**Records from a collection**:
--- START ---
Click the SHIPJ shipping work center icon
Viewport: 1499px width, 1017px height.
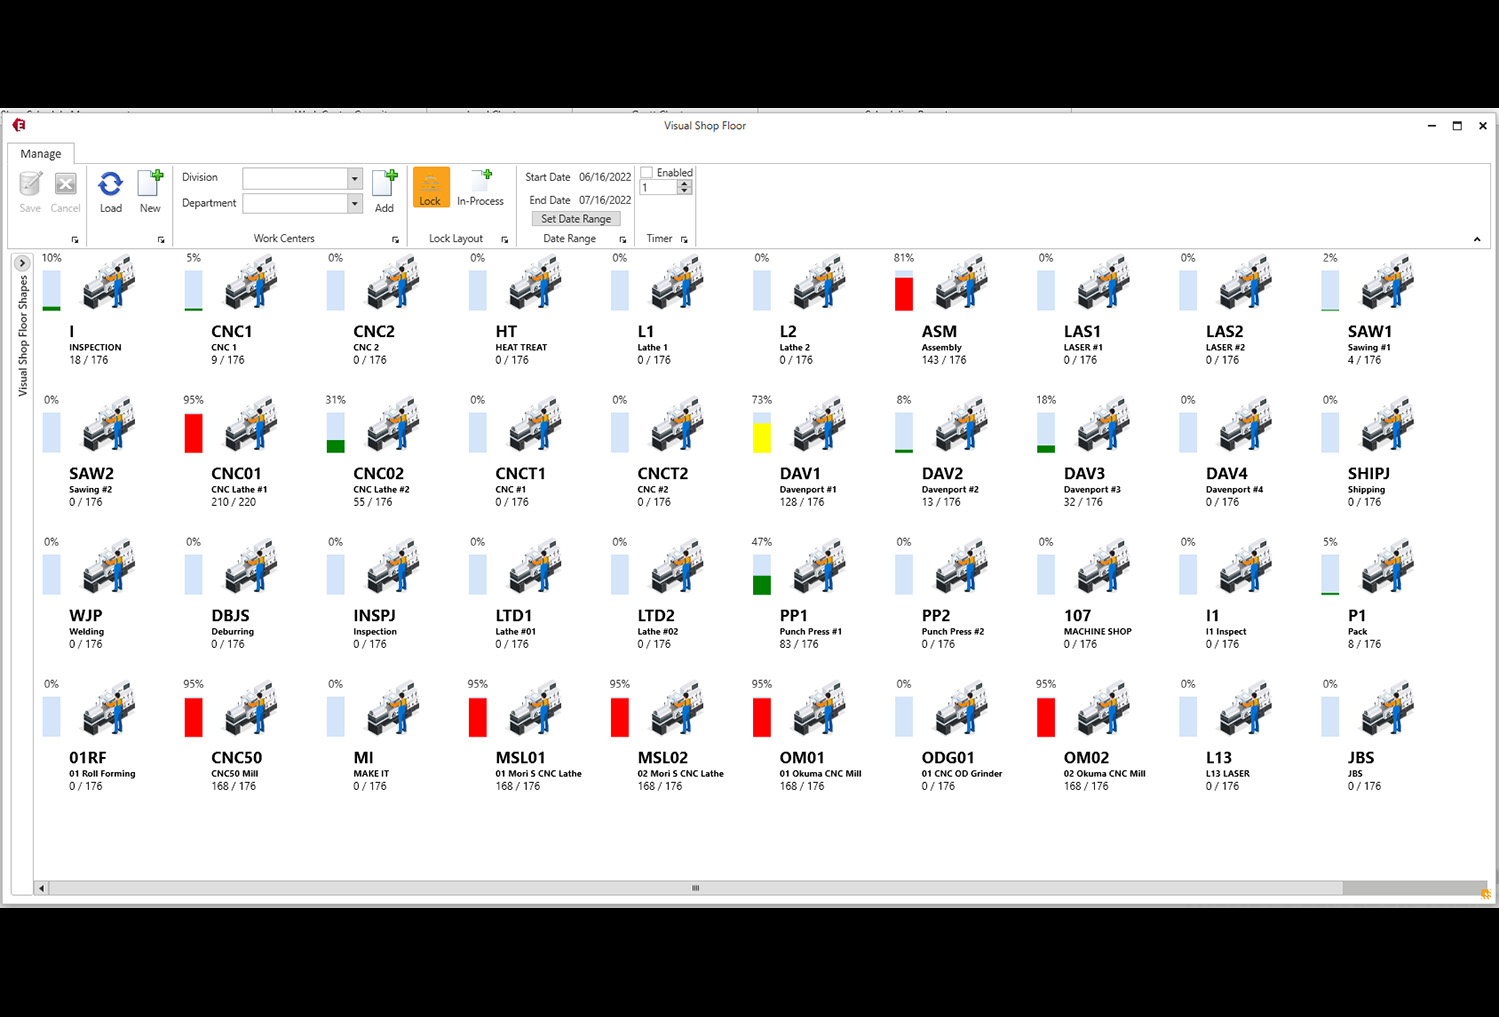1388,425
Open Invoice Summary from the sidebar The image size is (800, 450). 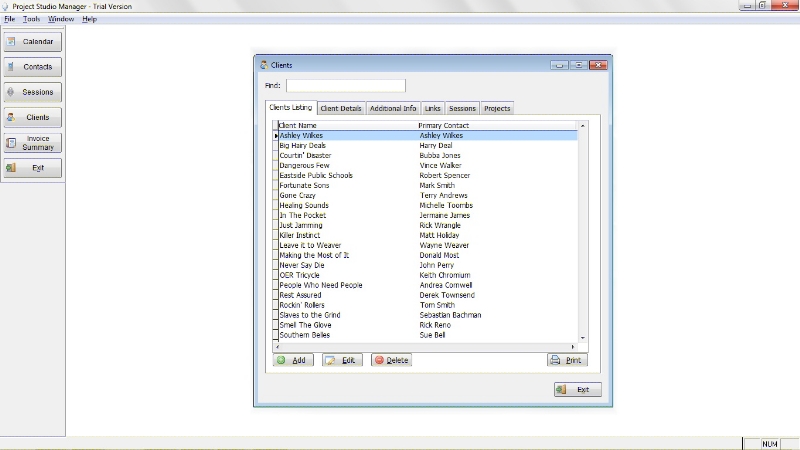tap(33, 143)
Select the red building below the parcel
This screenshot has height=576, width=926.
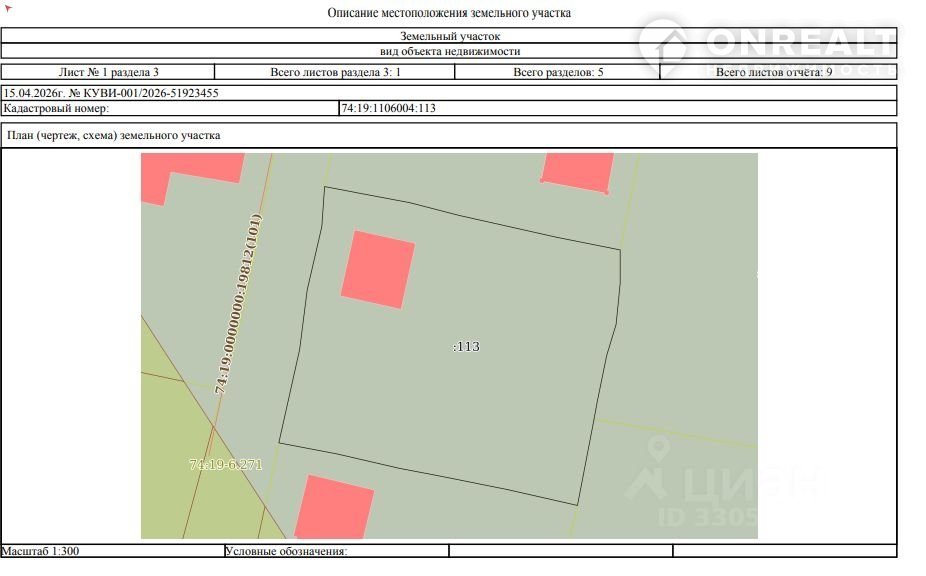334,507
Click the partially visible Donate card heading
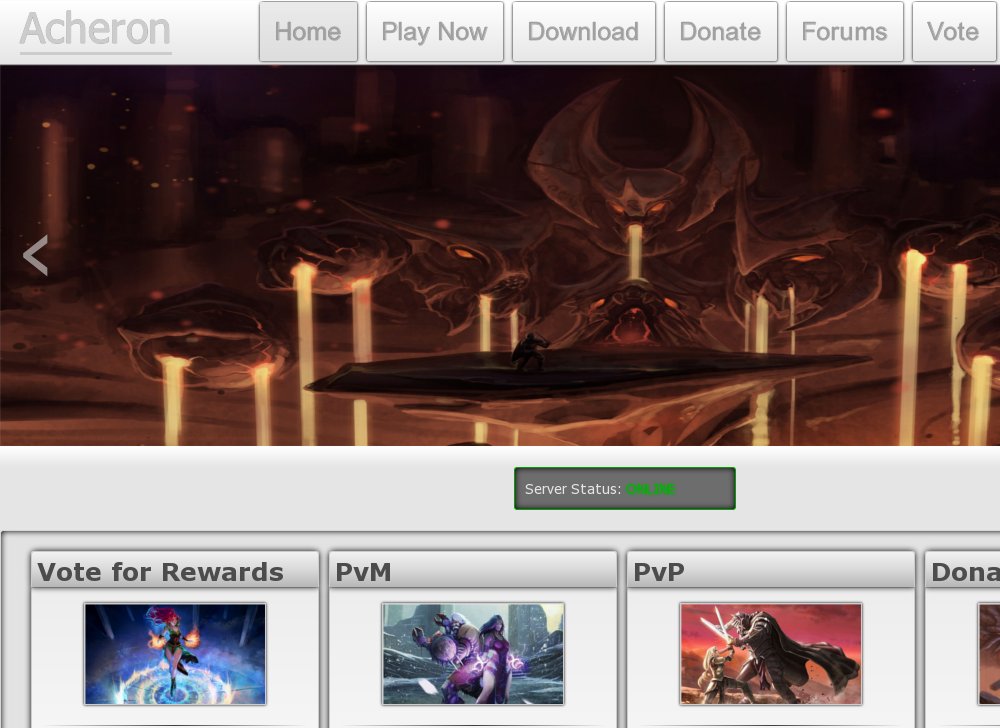1000x728 pixels. pyautogui.click(x=964, y=572)
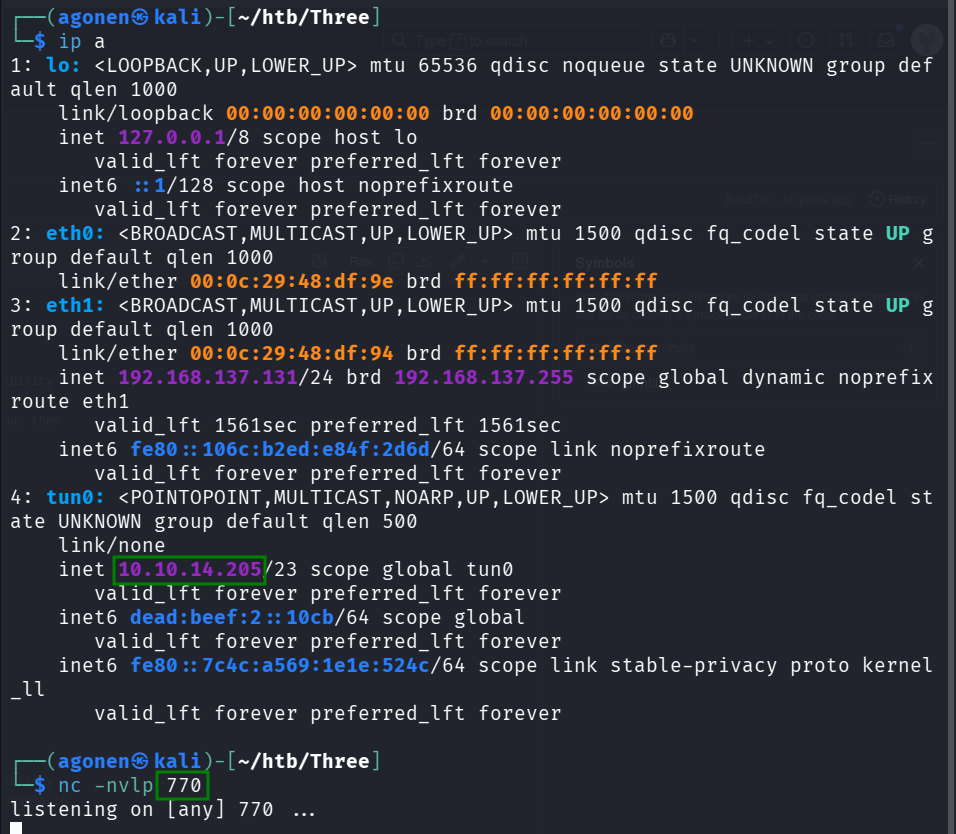Click the Raw button
The height and width of the screenshot is (834, 956).
tap(360, 261)
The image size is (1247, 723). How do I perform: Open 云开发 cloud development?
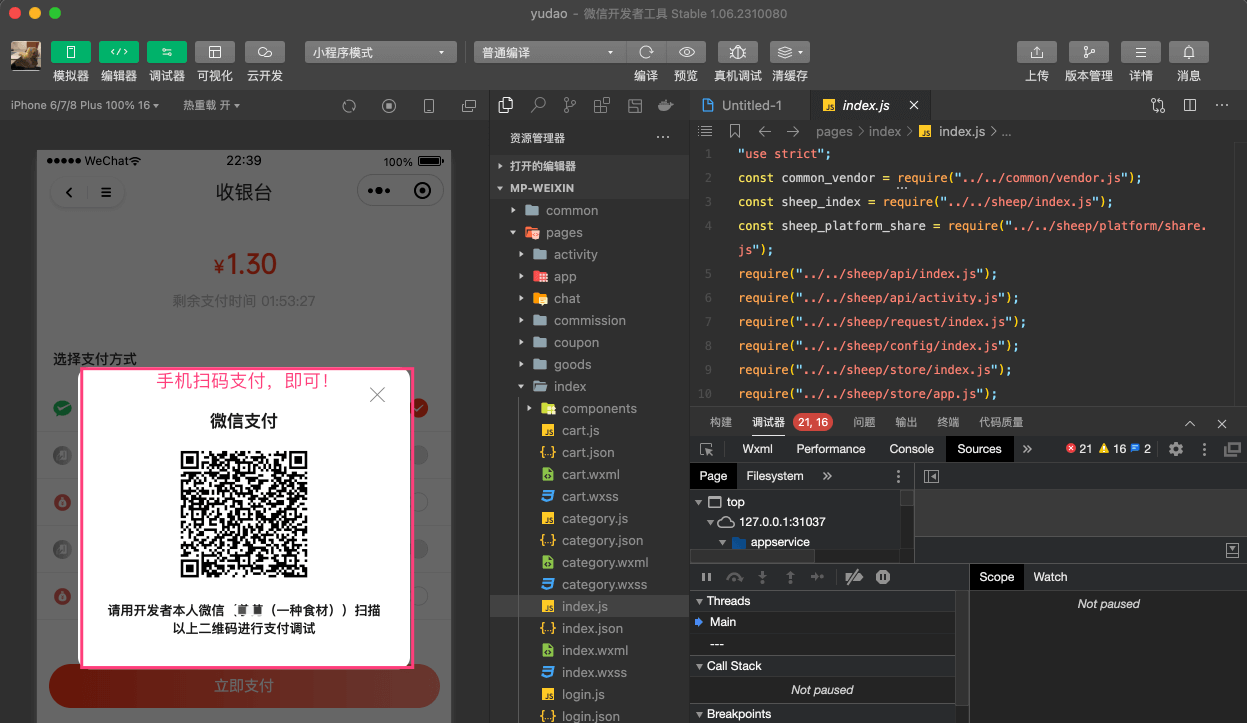[x=264, y=52]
--- END ---
**What to work on**:
Take the line containing "This screenshot has height=576, width=926." and every line after it up to the end of the data, and write them out exactly, without the pictures.

**Result of this task**:
This screenshot has height=576, width=926.
334,507
Click the partially visible Donate card heading
1000x728 pixels. pyautogui.click(x=964, y=572)
Click the Raw button
The height and width of the screenshot is (834, 956).
tap(360, 261)
The image size is (1247, 723). How do I perform: Open 云开发 cloud development?
[x=264, y=52]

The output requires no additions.